Das ergibt CO2-Vermeidungskosten von 3.154 Euro pro Tonne, falls man wohlwollend jedes vermiedene Gramm CO2 der Energiewende zurechnet. 14 Zum Vergleich, im Emissionshandel kostet die Vermeidung einer Tonne CO2 aktuell rund 25 Euro. Eine Tonne CO2 mit CCS aus der Luft holen kostet 500 Euro.

Die Vermeidungskosten einer Laufzeitverlängerung unserer 6 Kernkraftwerke sind negativ mit -11 Euro pro Tonne CO2.

Monitoringberichte über Kosten der Energiewende sind intransparent

Es besteht bei den hier aufgeführten Ausgaben kein Anspruch auf Vollständigkeit.
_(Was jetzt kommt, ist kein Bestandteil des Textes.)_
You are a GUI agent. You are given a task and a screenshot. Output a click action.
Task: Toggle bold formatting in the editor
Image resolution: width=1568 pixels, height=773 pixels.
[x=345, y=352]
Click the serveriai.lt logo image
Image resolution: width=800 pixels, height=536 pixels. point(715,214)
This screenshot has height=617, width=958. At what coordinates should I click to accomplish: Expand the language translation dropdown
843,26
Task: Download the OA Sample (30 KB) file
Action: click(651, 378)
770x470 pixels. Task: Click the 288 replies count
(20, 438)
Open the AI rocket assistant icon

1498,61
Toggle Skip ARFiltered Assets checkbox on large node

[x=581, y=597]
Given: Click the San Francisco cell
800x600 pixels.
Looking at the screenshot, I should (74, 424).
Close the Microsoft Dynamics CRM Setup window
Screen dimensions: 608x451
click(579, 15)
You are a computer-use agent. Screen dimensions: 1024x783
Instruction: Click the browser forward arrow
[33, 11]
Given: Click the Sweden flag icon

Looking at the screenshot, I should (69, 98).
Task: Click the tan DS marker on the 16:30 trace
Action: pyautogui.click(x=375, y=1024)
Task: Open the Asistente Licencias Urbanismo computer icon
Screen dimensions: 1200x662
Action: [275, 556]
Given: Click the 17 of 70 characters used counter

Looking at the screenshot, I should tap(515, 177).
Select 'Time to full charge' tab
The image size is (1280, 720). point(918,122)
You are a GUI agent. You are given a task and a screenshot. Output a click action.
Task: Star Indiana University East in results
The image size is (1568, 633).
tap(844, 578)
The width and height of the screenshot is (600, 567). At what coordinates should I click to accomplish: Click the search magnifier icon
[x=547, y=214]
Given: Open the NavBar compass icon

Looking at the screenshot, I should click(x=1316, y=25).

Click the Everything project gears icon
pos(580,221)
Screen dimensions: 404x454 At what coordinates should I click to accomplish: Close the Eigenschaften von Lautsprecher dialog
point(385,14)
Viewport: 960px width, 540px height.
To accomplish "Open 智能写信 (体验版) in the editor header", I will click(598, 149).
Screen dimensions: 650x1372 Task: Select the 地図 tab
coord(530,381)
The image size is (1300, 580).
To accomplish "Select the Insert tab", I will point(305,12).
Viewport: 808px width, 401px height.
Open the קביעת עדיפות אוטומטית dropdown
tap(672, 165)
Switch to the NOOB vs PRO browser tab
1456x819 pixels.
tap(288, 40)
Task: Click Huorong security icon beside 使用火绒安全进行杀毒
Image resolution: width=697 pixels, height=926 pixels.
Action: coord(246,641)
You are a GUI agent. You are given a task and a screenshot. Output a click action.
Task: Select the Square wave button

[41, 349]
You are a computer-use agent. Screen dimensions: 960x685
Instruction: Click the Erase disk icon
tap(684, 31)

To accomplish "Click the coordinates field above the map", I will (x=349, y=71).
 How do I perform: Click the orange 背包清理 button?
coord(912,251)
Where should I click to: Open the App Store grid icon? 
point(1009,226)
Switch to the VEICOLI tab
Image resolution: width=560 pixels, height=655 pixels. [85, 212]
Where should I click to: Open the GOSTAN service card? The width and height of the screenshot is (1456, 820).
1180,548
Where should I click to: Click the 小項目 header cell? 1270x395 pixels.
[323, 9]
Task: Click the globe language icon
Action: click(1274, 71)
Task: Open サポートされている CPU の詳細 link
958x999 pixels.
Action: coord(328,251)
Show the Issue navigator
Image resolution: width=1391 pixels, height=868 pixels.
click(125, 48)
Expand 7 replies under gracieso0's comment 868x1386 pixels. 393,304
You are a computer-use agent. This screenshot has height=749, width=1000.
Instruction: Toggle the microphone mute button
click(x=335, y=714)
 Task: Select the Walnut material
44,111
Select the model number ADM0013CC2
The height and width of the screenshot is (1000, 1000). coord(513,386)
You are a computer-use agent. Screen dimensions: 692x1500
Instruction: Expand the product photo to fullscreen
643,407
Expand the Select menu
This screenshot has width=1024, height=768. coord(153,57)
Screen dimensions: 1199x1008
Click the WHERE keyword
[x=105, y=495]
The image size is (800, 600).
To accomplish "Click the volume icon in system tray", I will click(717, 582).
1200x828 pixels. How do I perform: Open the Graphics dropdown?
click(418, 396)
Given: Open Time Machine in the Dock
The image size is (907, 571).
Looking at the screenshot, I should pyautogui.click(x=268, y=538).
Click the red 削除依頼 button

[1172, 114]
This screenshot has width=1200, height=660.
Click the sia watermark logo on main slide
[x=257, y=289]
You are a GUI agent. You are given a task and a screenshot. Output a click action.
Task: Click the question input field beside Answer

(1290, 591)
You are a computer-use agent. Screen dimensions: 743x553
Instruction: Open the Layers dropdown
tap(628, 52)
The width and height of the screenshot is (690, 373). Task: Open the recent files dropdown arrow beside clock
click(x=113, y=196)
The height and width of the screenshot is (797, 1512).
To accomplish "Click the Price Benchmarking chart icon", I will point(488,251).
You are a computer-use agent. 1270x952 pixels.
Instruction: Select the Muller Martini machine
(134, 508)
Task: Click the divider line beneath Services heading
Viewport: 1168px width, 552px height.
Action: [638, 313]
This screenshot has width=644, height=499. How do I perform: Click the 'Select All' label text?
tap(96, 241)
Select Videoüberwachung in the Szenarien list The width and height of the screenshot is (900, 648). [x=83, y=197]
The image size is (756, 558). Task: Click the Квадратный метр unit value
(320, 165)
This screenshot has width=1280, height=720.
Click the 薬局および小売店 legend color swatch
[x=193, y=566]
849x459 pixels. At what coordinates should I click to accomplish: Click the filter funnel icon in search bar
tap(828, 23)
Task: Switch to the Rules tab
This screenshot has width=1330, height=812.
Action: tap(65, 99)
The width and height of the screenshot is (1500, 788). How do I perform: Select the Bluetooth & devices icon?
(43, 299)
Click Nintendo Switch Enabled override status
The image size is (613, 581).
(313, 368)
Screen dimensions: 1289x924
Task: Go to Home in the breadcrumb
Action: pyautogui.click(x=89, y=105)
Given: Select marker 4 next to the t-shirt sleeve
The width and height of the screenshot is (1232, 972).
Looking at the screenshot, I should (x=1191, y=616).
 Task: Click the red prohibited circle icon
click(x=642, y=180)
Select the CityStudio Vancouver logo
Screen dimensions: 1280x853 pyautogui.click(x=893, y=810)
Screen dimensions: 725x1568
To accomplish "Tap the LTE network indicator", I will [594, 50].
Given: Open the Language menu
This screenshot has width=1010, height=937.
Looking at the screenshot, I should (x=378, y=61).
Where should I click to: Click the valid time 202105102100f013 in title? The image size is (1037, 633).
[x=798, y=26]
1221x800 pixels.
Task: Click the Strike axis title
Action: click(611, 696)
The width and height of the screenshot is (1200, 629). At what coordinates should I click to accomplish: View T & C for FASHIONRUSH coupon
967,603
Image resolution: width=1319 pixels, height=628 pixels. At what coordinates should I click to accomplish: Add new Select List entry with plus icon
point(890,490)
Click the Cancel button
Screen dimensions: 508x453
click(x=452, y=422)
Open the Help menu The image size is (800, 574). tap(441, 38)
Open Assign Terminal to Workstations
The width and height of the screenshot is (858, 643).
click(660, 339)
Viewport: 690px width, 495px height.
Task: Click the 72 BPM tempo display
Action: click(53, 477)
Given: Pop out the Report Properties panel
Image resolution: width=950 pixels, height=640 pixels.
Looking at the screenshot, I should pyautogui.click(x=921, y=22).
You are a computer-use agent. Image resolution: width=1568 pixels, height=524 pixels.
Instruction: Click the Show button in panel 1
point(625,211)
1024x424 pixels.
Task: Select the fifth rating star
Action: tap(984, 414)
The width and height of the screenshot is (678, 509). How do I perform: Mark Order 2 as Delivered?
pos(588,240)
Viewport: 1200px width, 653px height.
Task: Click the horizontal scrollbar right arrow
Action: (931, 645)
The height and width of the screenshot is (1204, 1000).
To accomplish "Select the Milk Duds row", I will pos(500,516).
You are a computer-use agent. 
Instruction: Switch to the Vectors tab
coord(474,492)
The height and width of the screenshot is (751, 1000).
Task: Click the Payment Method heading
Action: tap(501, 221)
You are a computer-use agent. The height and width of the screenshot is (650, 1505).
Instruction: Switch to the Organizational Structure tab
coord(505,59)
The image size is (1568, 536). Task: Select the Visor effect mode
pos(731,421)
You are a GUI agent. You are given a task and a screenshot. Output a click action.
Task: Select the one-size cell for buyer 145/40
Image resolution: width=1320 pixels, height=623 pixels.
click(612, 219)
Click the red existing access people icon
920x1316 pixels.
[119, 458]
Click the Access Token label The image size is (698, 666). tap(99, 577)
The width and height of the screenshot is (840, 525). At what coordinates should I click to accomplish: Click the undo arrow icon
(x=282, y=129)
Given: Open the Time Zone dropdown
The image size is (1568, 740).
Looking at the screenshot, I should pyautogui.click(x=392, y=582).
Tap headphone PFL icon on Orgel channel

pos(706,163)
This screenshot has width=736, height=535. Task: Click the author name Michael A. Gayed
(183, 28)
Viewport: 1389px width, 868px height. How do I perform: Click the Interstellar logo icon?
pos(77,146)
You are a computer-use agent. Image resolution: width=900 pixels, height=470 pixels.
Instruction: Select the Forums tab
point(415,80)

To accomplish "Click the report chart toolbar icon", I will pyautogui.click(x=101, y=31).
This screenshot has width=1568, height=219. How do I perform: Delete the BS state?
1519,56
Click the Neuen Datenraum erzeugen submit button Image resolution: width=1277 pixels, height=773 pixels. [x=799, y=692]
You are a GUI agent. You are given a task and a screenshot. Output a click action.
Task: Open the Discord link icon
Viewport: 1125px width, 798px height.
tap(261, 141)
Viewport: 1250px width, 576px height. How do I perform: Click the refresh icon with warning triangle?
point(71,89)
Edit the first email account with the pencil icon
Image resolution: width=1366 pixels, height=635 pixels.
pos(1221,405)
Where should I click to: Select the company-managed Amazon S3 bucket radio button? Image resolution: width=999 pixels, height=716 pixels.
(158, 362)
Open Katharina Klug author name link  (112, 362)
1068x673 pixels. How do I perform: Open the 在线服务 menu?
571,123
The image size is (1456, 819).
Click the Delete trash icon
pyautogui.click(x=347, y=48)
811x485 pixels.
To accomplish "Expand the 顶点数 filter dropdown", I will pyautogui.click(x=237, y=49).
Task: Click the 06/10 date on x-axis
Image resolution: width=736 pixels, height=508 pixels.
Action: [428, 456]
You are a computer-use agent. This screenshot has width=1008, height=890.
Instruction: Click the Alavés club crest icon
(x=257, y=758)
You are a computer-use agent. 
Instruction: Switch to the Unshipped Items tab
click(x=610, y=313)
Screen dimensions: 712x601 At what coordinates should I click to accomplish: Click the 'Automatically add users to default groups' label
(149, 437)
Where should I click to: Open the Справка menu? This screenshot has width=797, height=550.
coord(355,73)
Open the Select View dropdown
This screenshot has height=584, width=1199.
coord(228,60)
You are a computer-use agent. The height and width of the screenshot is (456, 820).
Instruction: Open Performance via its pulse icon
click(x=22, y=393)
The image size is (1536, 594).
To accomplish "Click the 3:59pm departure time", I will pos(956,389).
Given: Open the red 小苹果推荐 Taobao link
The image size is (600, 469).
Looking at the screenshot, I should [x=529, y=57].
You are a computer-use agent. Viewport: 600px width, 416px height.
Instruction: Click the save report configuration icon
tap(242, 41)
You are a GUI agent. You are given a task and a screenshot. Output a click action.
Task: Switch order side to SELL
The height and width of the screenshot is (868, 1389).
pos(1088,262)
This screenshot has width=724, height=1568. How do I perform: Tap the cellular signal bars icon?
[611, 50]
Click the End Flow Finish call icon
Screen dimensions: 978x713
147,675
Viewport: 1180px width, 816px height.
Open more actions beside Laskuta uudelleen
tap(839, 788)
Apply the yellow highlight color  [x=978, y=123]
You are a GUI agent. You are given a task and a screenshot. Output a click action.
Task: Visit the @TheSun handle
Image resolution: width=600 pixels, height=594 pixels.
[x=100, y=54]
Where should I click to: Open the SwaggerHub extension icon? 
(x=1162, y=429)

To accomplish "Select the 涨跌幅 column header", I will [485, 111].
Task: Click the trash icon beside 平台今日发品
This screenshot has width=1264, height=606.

Die Berichterstattung über die Kosten der Energiewende ist leider trotz regelmäßigen Energiewende Monitoring-Berichten weitestgehend intransparent.

Für ein wenig Transparenz sorgte ein Bericht des Bundesrechnungshofs im Jahr 2018. Dort wurden Kosten von 34,36 Milliarden Euro für das Jahr 2017 berechnet und 160 Milliarden Euro für die Jahre 2013 bis einschließlich 2017. 15 Das ist fast deckungsgleich mit den Summen aus meiner Berechnung.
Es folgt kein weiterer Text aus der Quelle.